# Start of Data for the task

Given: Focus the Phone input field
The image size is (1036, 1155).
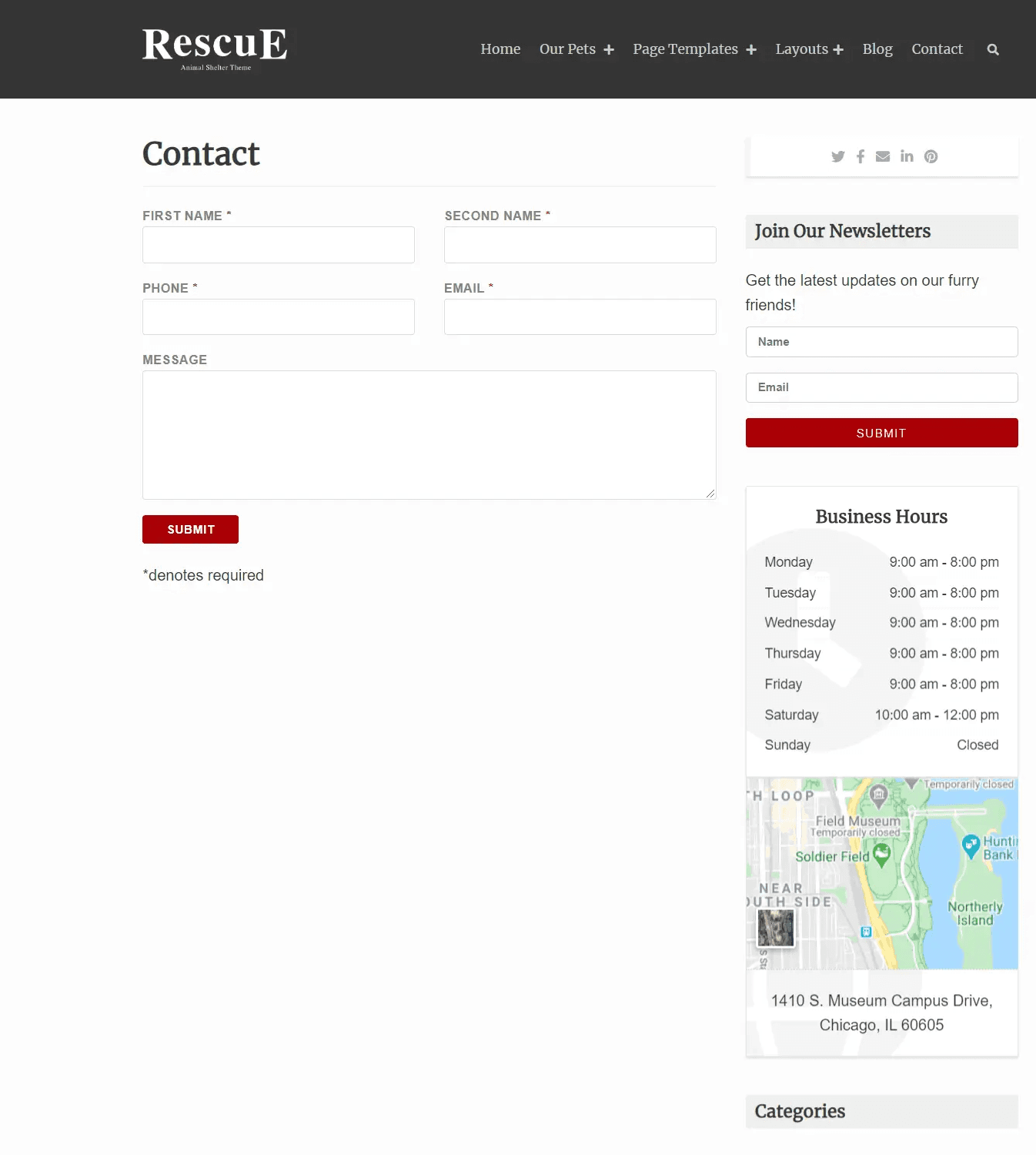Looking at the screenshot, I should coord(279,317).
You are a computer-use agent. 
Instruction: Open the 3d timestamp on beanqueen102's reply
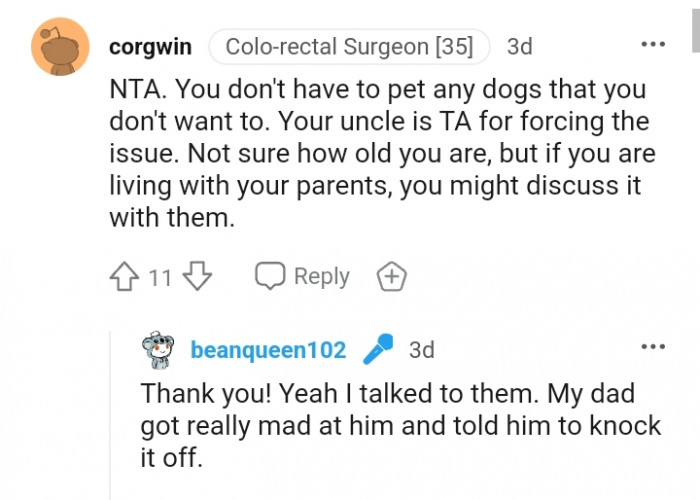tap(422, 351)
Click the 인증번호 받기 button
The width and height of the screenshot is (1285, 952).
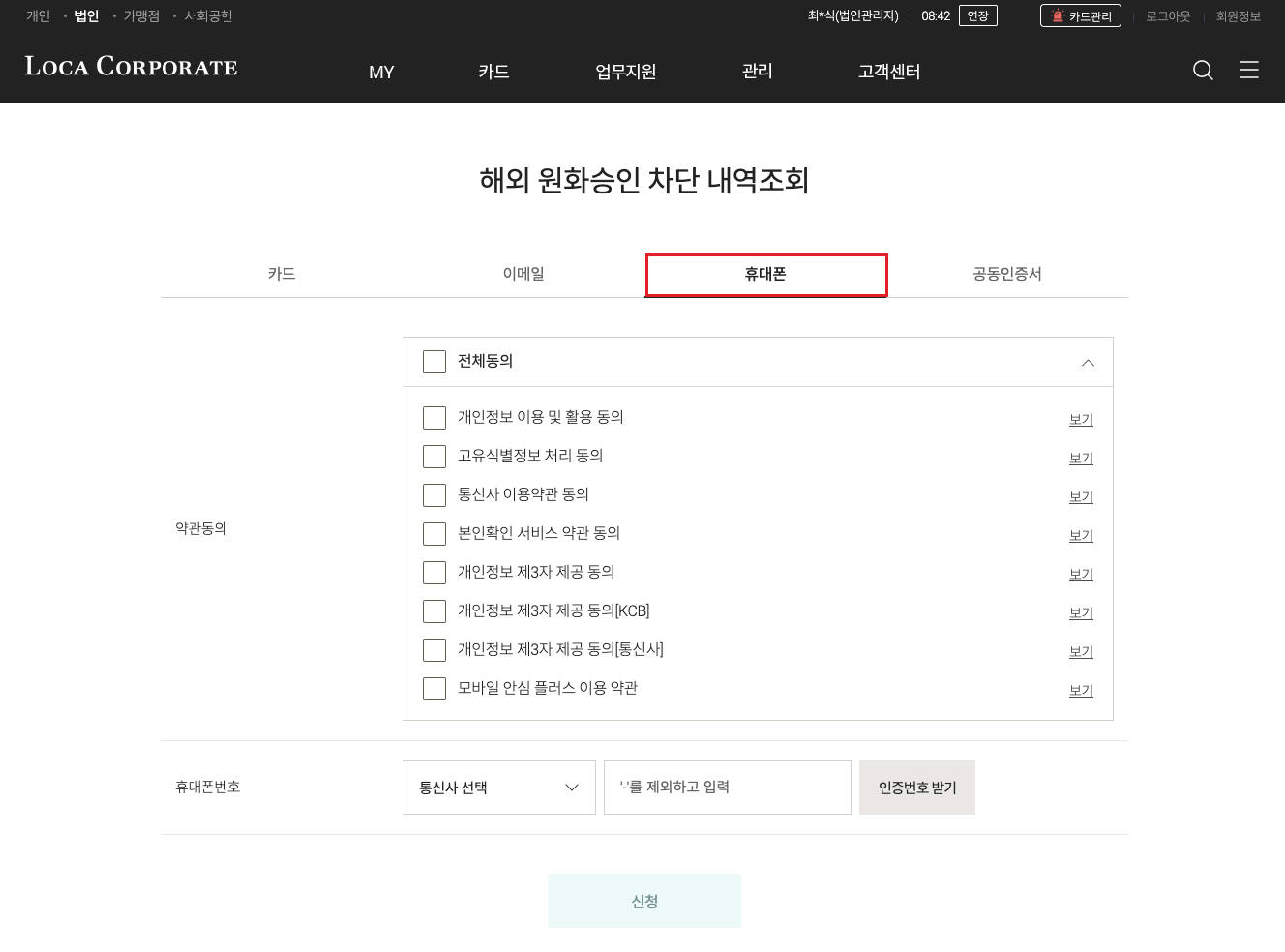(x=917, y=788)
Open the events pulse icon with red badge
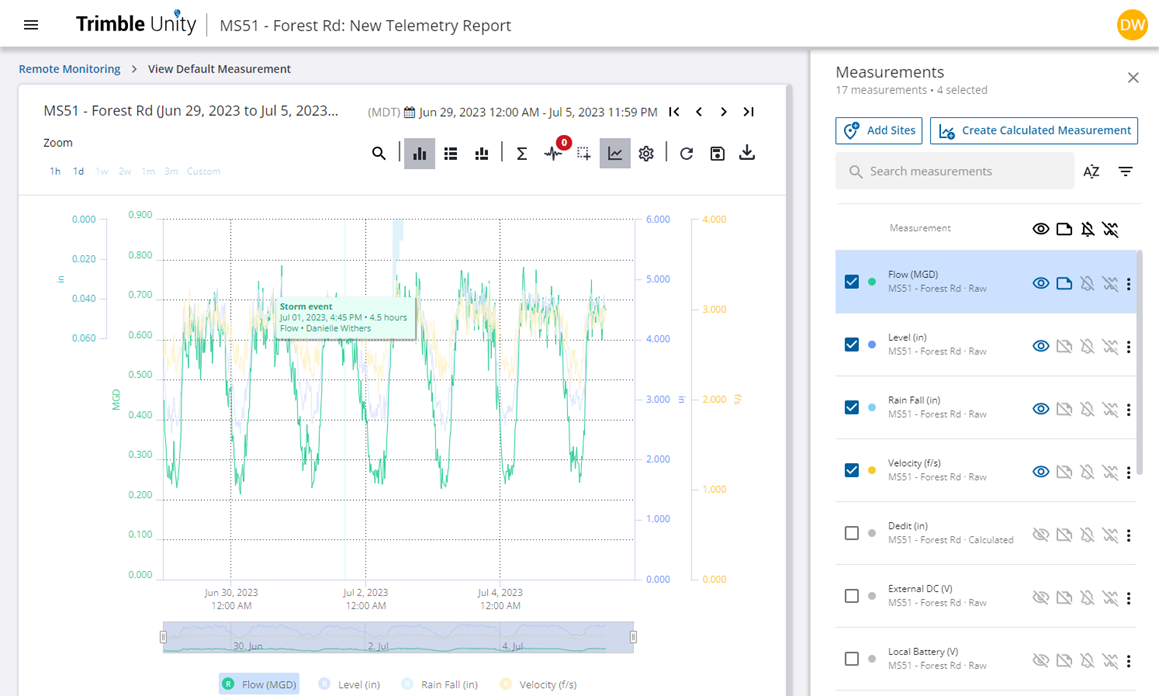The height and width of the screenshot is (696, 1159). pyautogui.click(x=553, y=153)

# End of Data for the task

- [Brief]
Please render every line of all the rows above as a Markdown table with the columns "No." and "Line", skipping blank lines and leaving the pictures out.

- [Exercise result]
| No. | Line |
|---|---|
| 1 | Given: Focus the Phone input field |
| 2 | The image size is (1036, 1155). |
| 3 | Looking at the screenshot, I should coord(279,317). |
| 4 | You are a computer-use agent.  |
| 5 | Instruction: Open the 3d timestamp on beanqueen102's reply |
| 6 | tap(422, 351) |
| 7 | Click the 인증번호 받기 button |
| 8 | The width and height of the screenshot is (1285, 952). |
| 9 | (x=917, y=788) |
| 10 | Open the events pulse icon with red badge |
| 11 | The height and width of the screenshot is (696, 1159). pyautogui.click(x=553, y=153) |